# Comparison of PE Platinum with Ultimate Resorts and PE Premiere with HCC.



## vineyarder (May 20, 2007)

This was posted in another thread (that was originally about BelleHavens) in response to a question, but I also posted it here so that it would get more exposure, since it is really a new thread... Hope that is not violating some rule of forum etiquitte!



> How do you compare PE Platinum with Ultimate Resorts? and PE Premiere vs HCC.



Glad to help, though I need to preface my comments with the disclaimer that while I am very familiar with PE and how it works, my knowledge of Ultimate and HCC are much more superficial.  When I was doing due diligence before joining PE, Ultimate resorts didn’t exist yet (at least under that name), and HCC only had about 3 – 4 homes, and their website made it sound like it was basically a ski destination club.  Obviously either my impression was wrong, or they changed their focus, since HCC obviously now has a very well-rounded portfolio of homes.

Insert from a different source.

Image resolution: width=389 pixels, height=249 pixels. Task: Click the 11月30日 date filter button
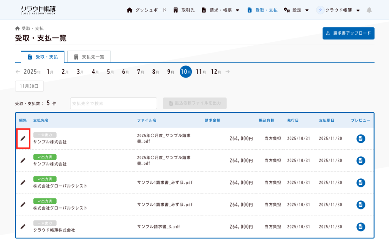(x=29, y=86)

*Starting with PE Platinum vs. Ultimate Resorts:*

Homes:  Ultimate has homes averaging $2M, with 3000 sq ft. and 3 – 5 bedrooms in resorts and 800 – 1600 sq ft with 1 – 2 bedrooms in cities; PE Platinum has homes averaging $1.6M with 3000 – 4000 sq ft and 3 – 5 bedrooms in resorts and 1000 – 2000 sq ft and 1 – 3 bedrooms in cities.  Looking over the photos, the fit and finish and furnishing seem very similar.

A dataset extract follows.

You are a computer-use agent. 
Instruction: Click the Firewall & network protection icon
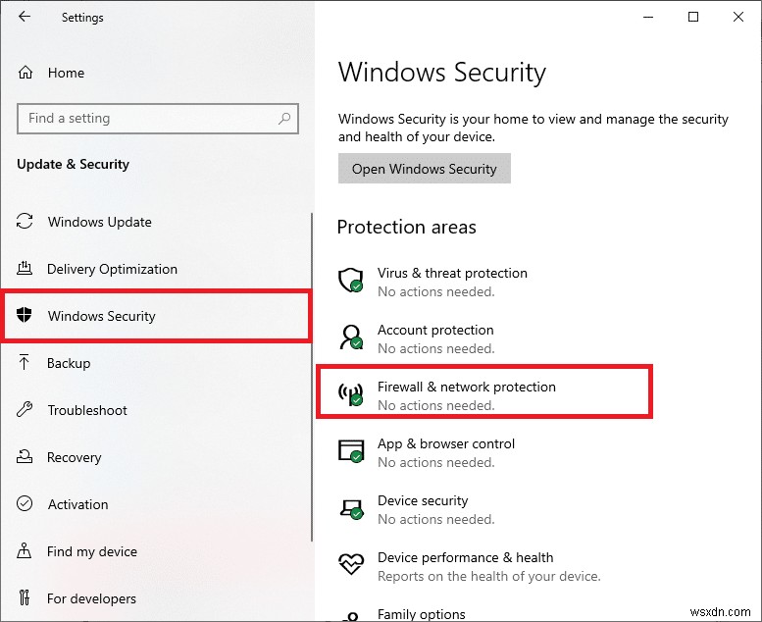350,395
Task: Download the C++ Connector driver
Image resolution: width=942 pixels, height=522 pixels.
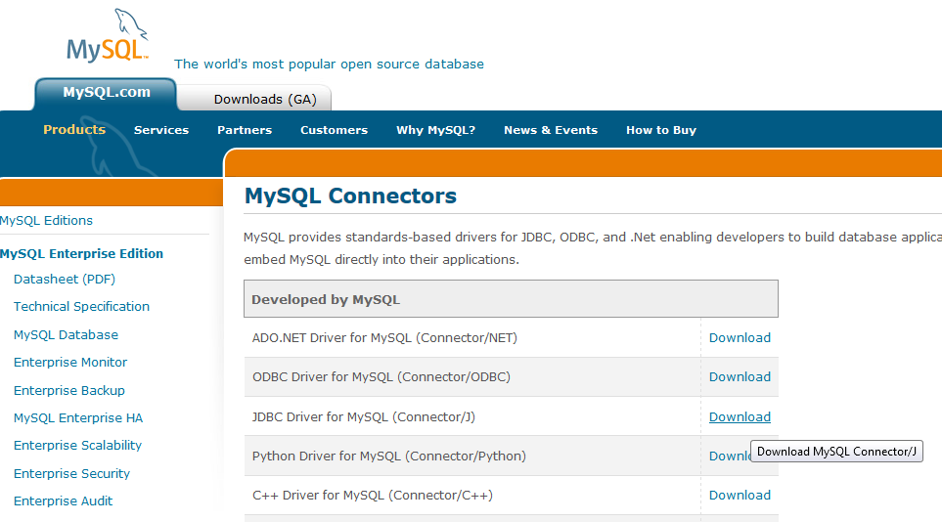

Locations:  Similar numbers and pretty equally attractive listings, with considerable overlap (Abaco, Jackson Hole, Kiawah, New York, La Quinta, Cabos, Miami, Orlando, Telluride).  Several locations are even in the same development (Ritz Carlton Resort on Abaco, Trump Tower in NYC).  PE Platinum has the advantage of reciprocity with the other two clubs with PE, significantly increasing choice.

Services:  Pretty identical; concierge services to plan out all aspects of your vacation, stock groceries, meet & greet, etc.

Costs:  Current pricing on PE Platinum is $200K deposit (80% refundable), $11,500 annual dues, unlimited nightly usage at $138/nt., 28 days in reservation system at a time; total cost per night at 28 days = $905, at 42 days = $650/nt, at 60 days = $496/nt.  Ultimate has numerous plans; current comparable pricing is $200K deposit with 28 nights per year, $17,000 annual dues = $964/nt; or $215,000 deposit with $22,000 annual dues for 42 nights, = $780/nt.

Deposit Refund:  PE Platinum is now 80% refundable (used to be 100%); Ultimate is 80% of then current price; presumably higher, but could be lower.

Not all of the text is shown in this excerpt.